Written by George Nolfi (a good buddy of Matt Damon's who co-scripted OCEAN'S TWELVE and THE BOURNE ULTIMATUM, and wrote and directed THE ADJUSTMENT BUREAU) and directed by feature-debuting TV commercial vet Nic Mathieu, SPECTRAL dives pretty deep into hard sci-fi with Clyne's theories on the origin of the anomalies. They're impervious to weapons and can travel through any surface except iron and ceramic, which leads Clyne to believe they're man-made via bosons hovering near absolute zero with a cooled gas of extremely low density and known as the Bose-Einstein Condensate, which is not something Joe Multiplex normally expects to be name-dropped in a big-budget summer action movie. SPECTRAL has some great ideas, but while Nolfi's script talks a big game, it doesn't really have the brains to back it up.

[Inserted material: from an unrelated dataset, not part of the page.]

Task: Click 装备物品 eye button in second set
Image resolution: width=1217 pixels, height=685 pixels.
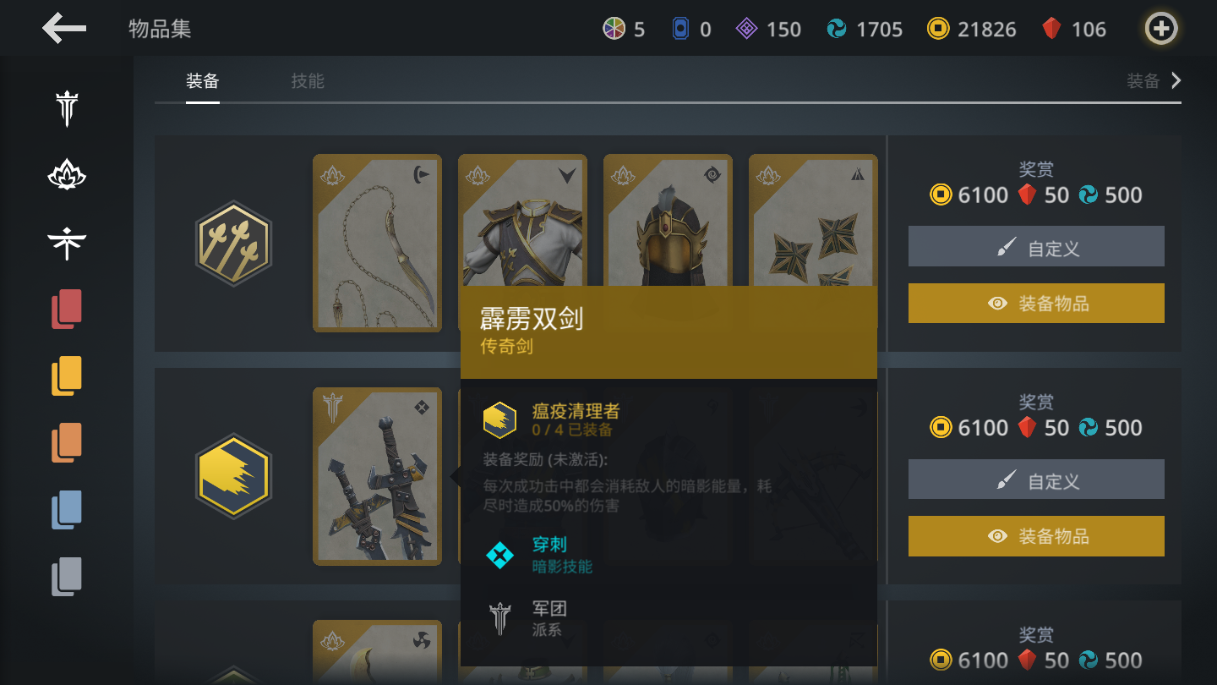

The scene where Clyne explains everything to Madison and the soldiers turns into a momentum-killing monologue because Dale has a difficult time selling it when he just keeps anxiously repeating "ceramic" and "condensate." He doesn't sound like he knows what he's talking about, probably because Nolfi doesn't either and should probably be sharing the screenplay credit with Wikipedia. Nevertheless, SPECTRAL is very well-made, and with location shooting in Hungary, Slovakia, and Israel, it definitely looks like a "bigger" movie than one usually associates with "Netflix Original." It also boasts some impressive visual effects and refreshingly coherent combat sequences, and with its stark, ominous Eastern European setting (most of this was shot in Bucharest) and some lighting and cinematography techniques, it would appear that SPECTRAL owes a stylistic debt to Michael Mann's 1983 cult classic THE KEEP. The biggest structural influence is obviously James Cameron's 1986 masterpiece ALIENS, right down to the discovery of a little Moldovan orphan girl (Ursula Parker, one of the daughters on LOUIE) who isn't named "Newt," but might as well be (all that's missing is a scheming Paul Reiser to sabotage the mission). Feeling like BLACK HAWK DOWN retooled as a John Ringo or David Weber military sci-fi novel published by Baen Books, SPECTRAL isn't nearly as smart as it thinks it is, but its ambition is appreciated. It delivers if you're looking for action, special effects, and atmosphere, so this really is custom-made for Netflix streaming.